Please could anyone that has sleeping / overnight experience with Vango Nevis 200 or Vango f10 Helium 200 (or similar) offer me a view on them and happiness or regrets?
I'm going to buy one on the internet or ebay / used, so won't be able to get into one to try. I know they are small. I'm 6ft and buying the 200 so a dog / bags etc can fit as I expect the 100's are a too small for the weight saving, and deffo too small if tent city due to bad weather.
Going to be my dedicated thru-hiking tent and I ain't going down the tarp route as I will use it in West Coast midge mayhem so need protection!
Helium 200 is a decent tent. The 200 for a person, kit and dog (depending on the dog) is a good size - I use it this way( got the ultralight version) Good packsize, weight and pitches fast...
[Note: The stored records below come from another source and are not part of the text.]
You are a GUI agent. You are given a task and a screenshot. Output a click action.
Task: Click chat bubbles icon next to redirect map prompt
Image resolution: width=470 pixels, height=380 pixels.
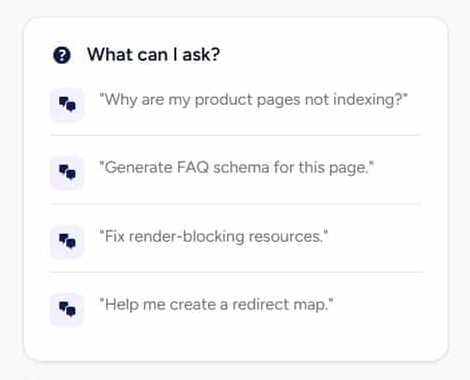tap(67, 310)
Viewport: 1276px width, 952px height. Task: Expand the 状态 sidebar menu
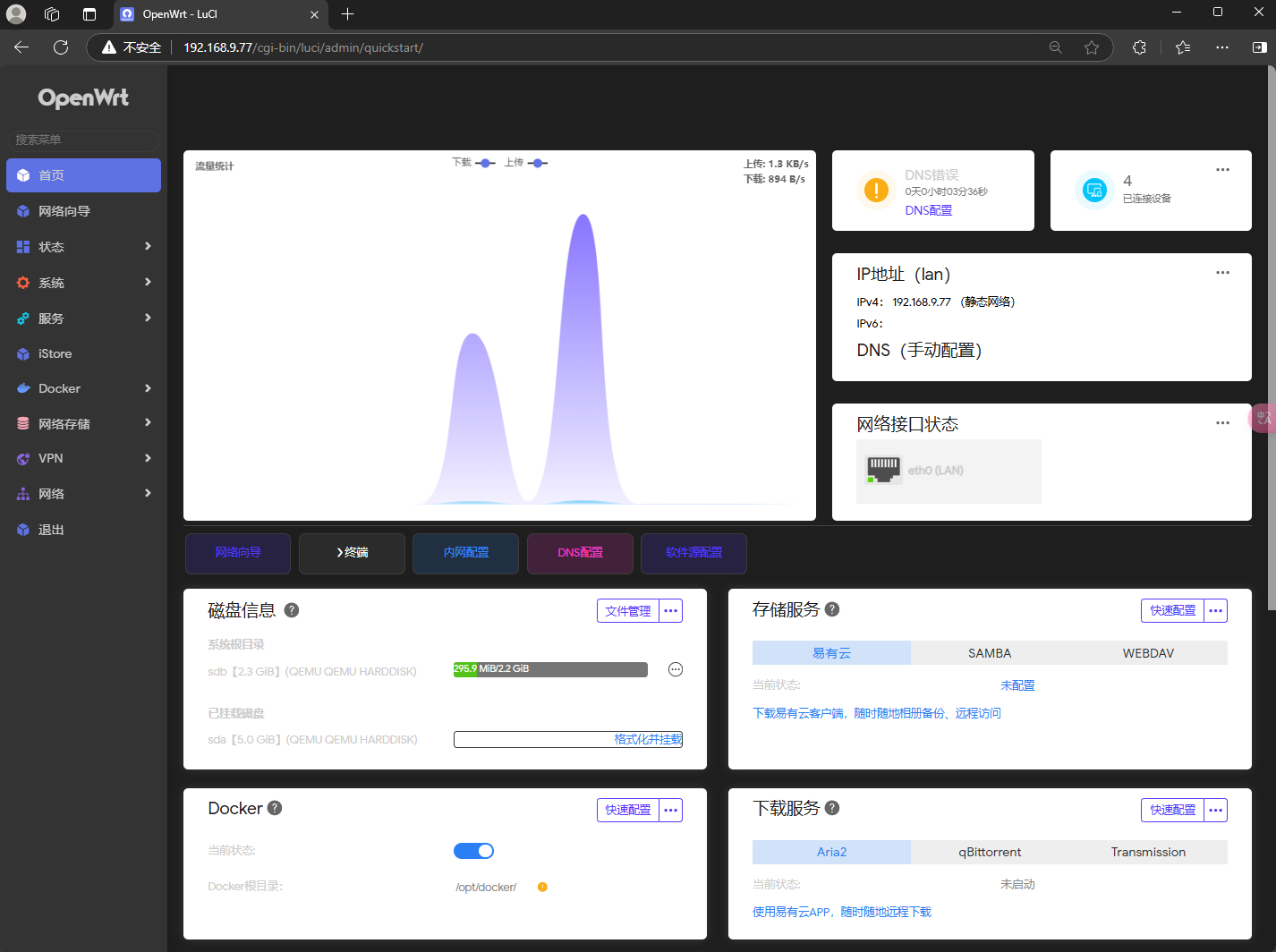83,247
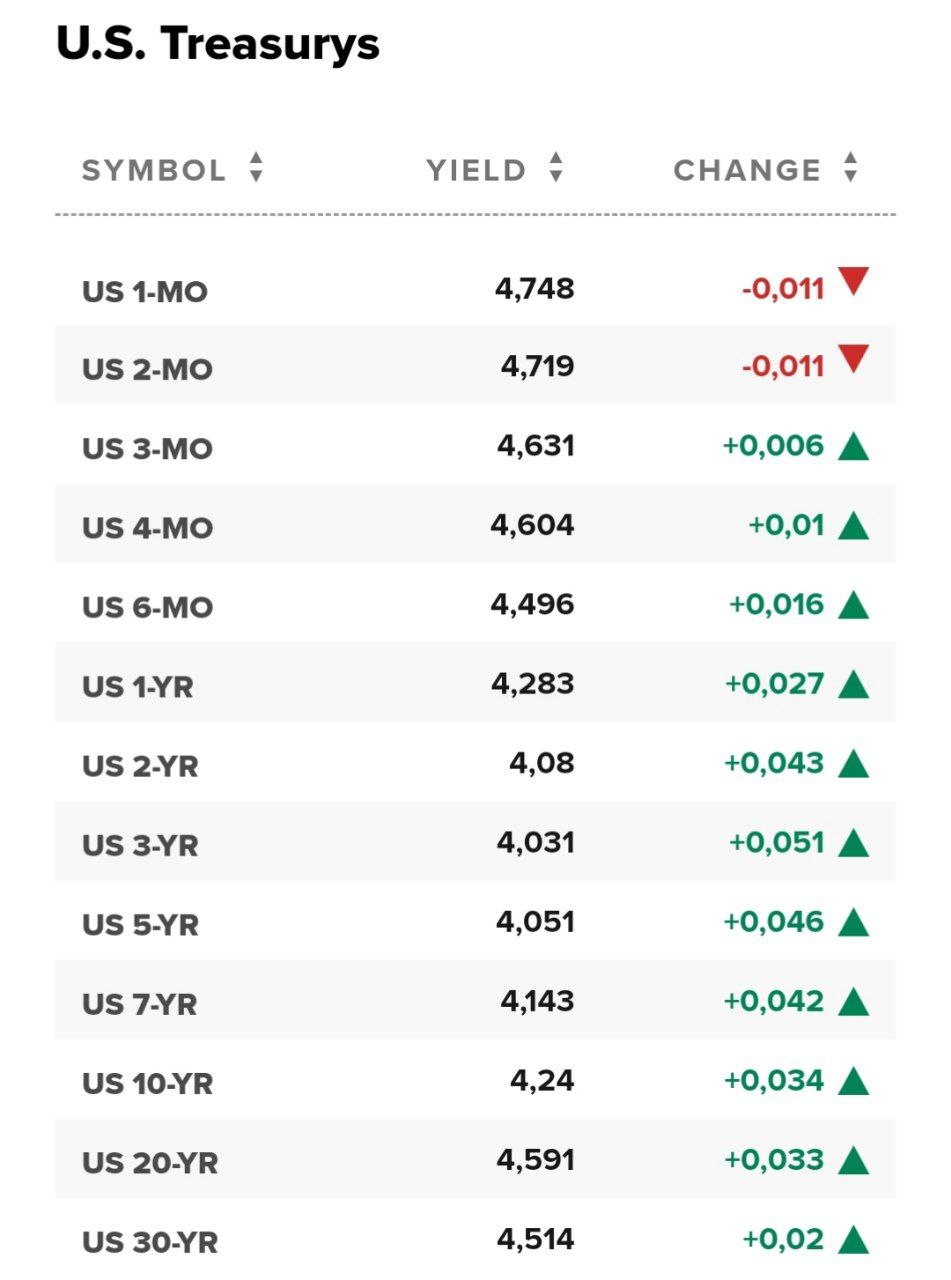Open the US 1-MO treasury link
Screen dimensions: 951x1280
click(145, 292)
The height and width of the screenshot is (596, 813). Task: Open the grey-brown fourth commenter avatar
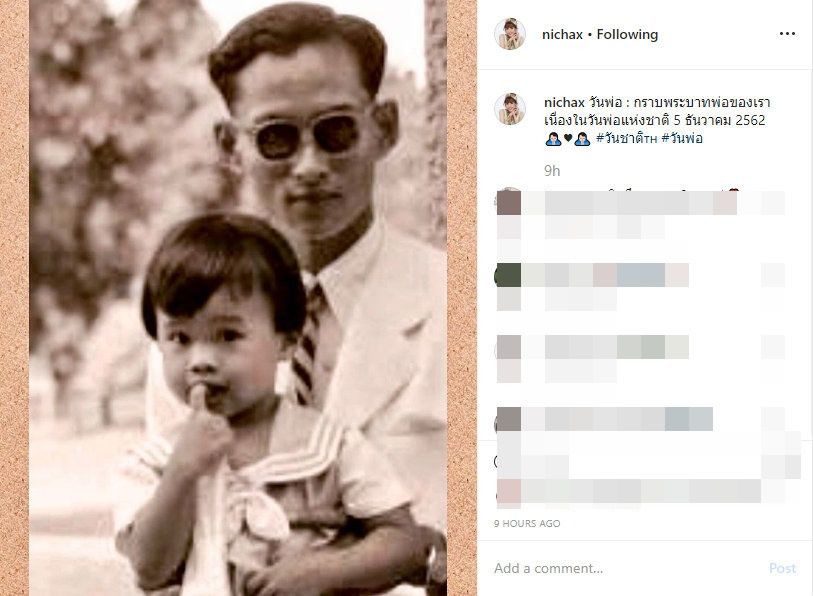pyautogui.click(x=508, y=419)
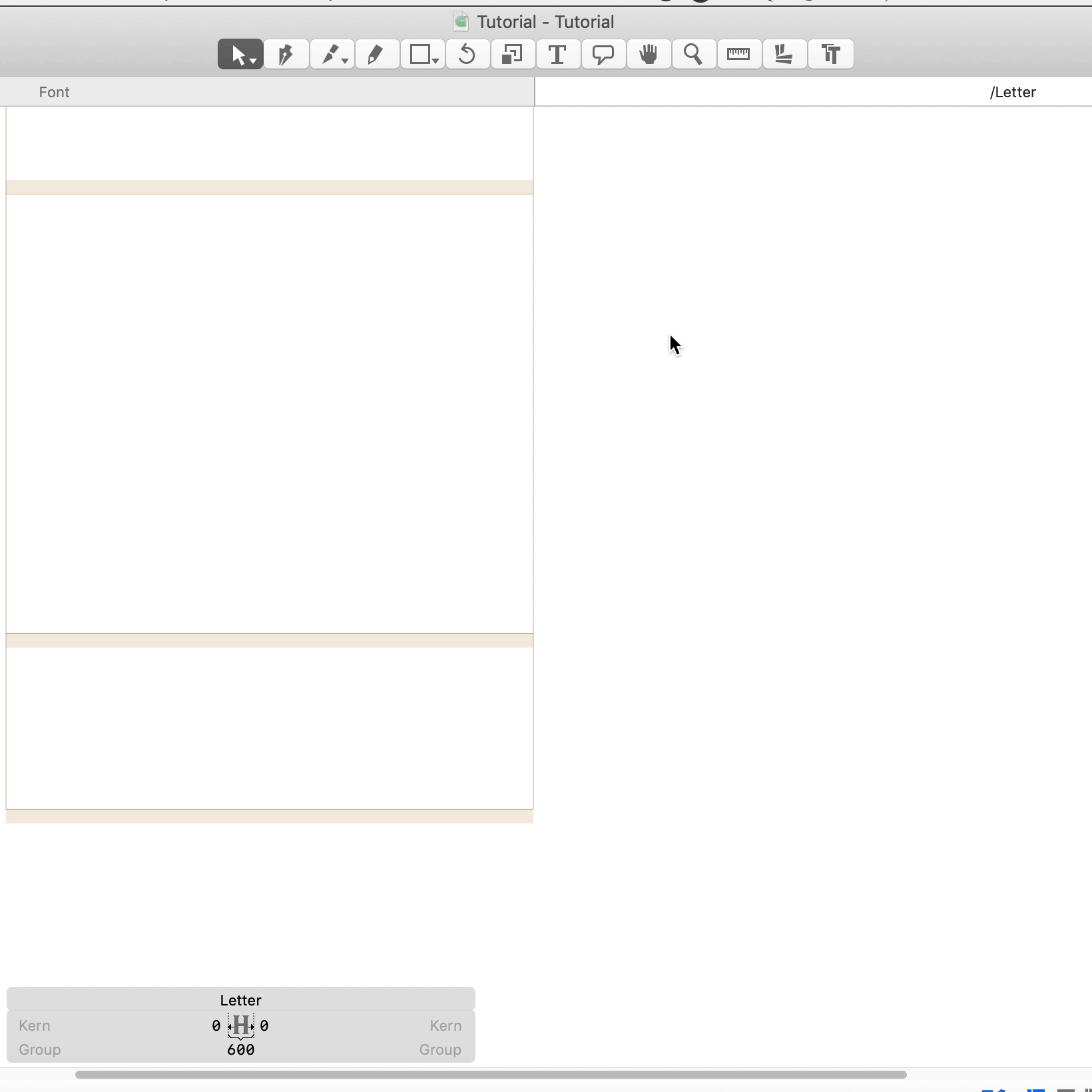
Task: Open the TrueType Instructor tool
Action: coord(830,54)
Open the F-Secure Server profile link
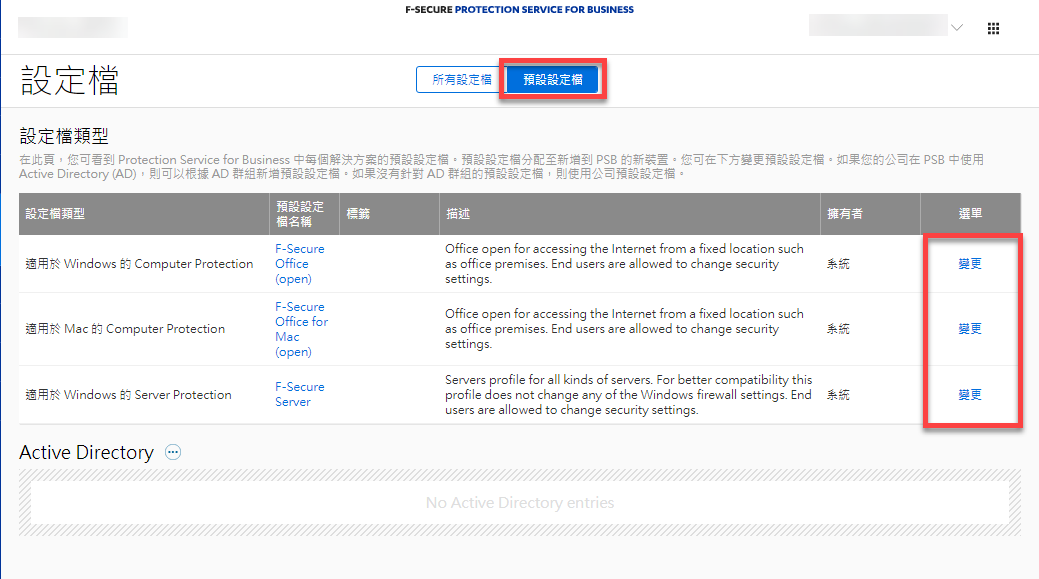Screen dimensions: 1039x579 point(300,394)
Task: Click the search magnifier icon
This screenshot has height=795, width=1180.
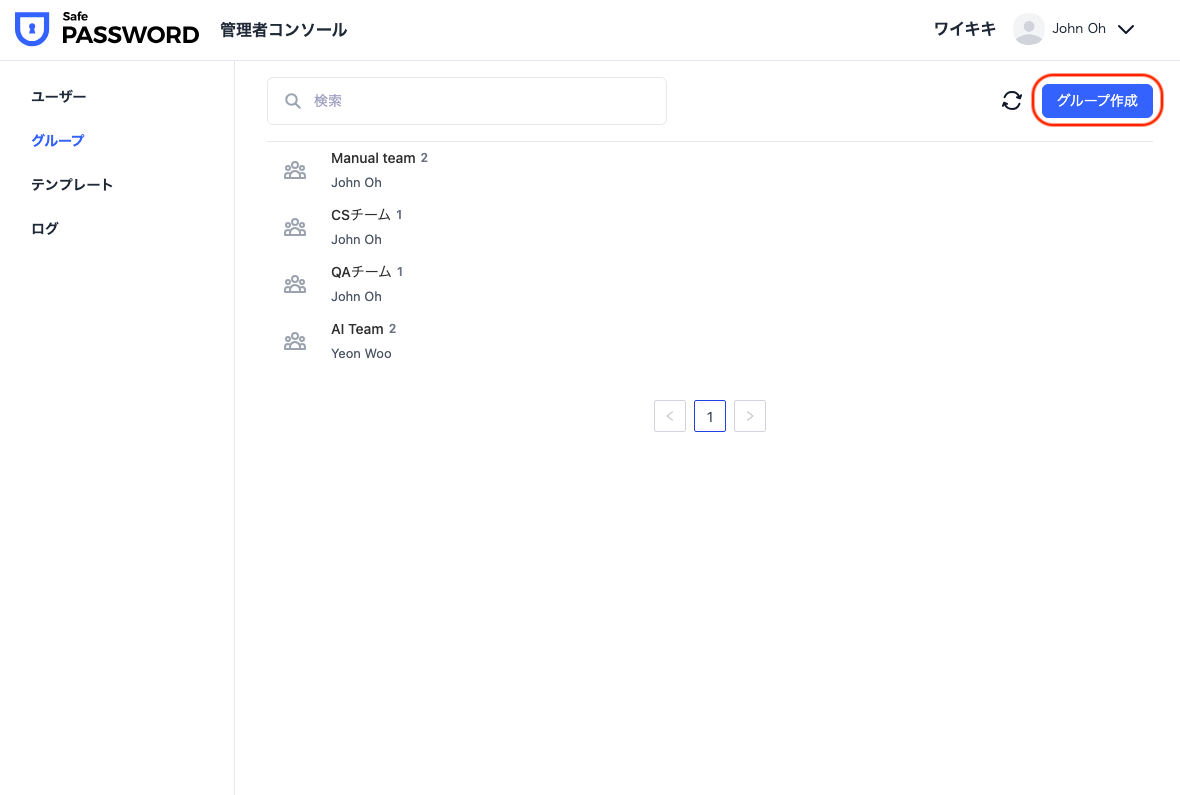Action: pos(293,101)
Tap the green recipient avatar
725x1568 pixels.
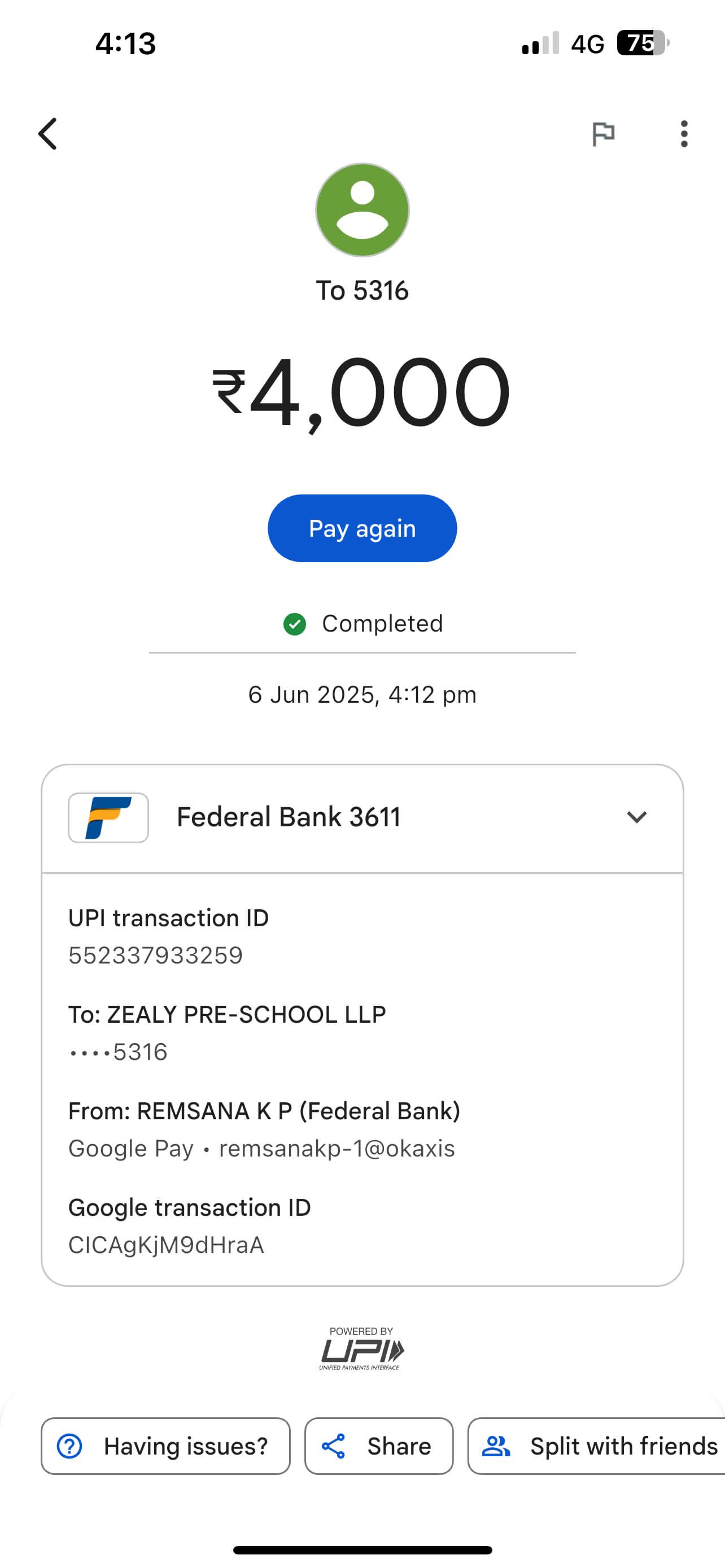tap(362, 210)
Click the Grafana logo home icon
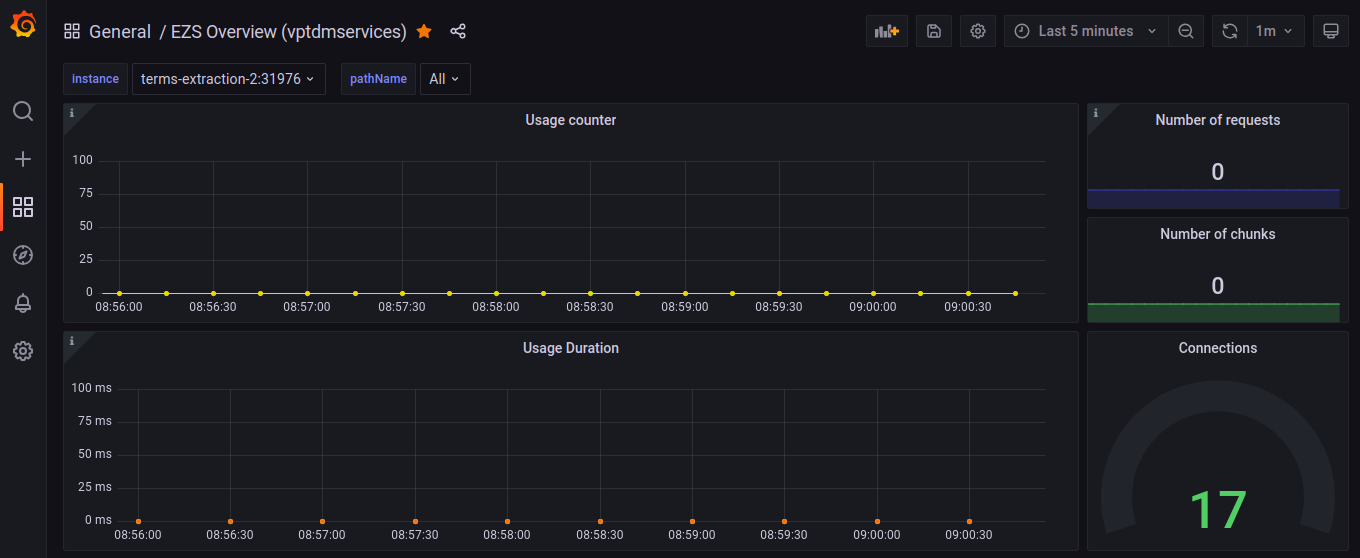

You can't really sit up straight in it but I've never had a tent that I could. Certainly spent over 12 hours in it sitting out a storm (without the dog) in relative comfort. To get one that you can fully sit up in would be considerably more weight
I am an owner of Helium 100. It's brilliant tent if you know its limitations. It will stand up fine if pitched well. The only time when it really struggled was on Arran in summertime. I couldn't get up the Goatfell - it would literally turn me around while trying to walk up. One of the very few hills I had to retreat back (with 182 Munros in my bag, so I've seen some conditions!). I pitched a tent on the hillside (somewhere between at 500-600m altitude) as it was getting dark (I set off after work and just wanted to go to Arran for few days). I believe three pegs got pulled out, but I did manage to get enough sleep and the tent was still in one piece. I tried to go up again next morning and stubbornly descended down. It was that bad wind.
I use it all year around and I keep meaning to get a proper winter tent, but then camping high in winter is something I do less frequently as I do enjoy a bit of comfort. I don't think a bigger and sturdier tent would do that.
I always like seeing tents in action, so here's few:
You'll need some pegs, but that's kind of usual. I currently use some Y stakes off Amazon and I couldn't tell the difference between them and Alpkit ones - they even bend less!
NB: I paid just over £100 in 2014~2015 off eBay and it's my main tent. Still going strong!
Bought a Nevis 200 last summer, put it up in the garden, took it down and straight back to the shop for a swap with something else. Inner sags in too much even without any wind for my liking, not enough connections to the fly to keep it taut.
For a similar budget the Robbens starlight seems well thought of but no personal experience of that model.
I hear you on the marginal weight, but the thing about this whole ultralight hiking movement is you have to view it in an aggregate of the marginal weight savings across your whole gear. Not a big issue for small trips, but ace for thru-hiking.